### TASK TO CARRY OUT
Print the full set of records below, character for character and picture-free.

○ ○ ○ ○ ○

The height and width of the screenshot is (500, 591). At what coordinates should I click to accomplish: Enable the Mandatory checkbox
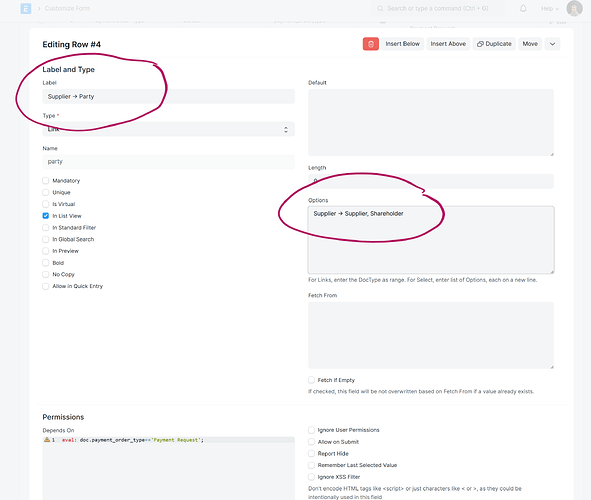click(46, 181)
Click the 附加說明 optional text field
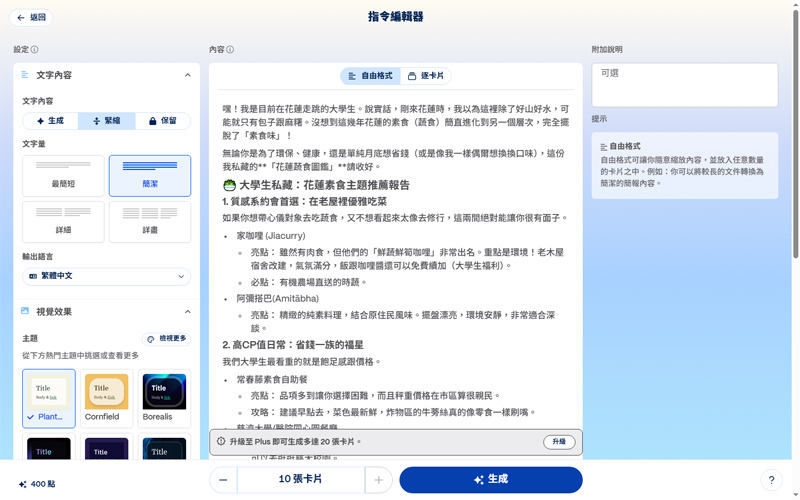 (684, 85)
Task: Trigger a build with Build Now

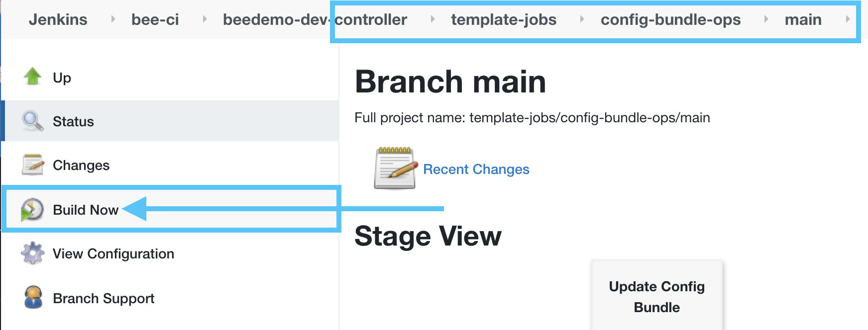Action: [x=86, y=209]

○ ○ ○ ○ ○

### EXERCISE ANSWER
The height and width of the screenshot is (500, 591). At what coordinates should I click to accomplish: Enable the Mandatory checkbox
click(46, 181)
Click the 附加說明 optional text field
 (684, 85)
Task: Trigger a build with Build Now

Action: [x=86, y=209]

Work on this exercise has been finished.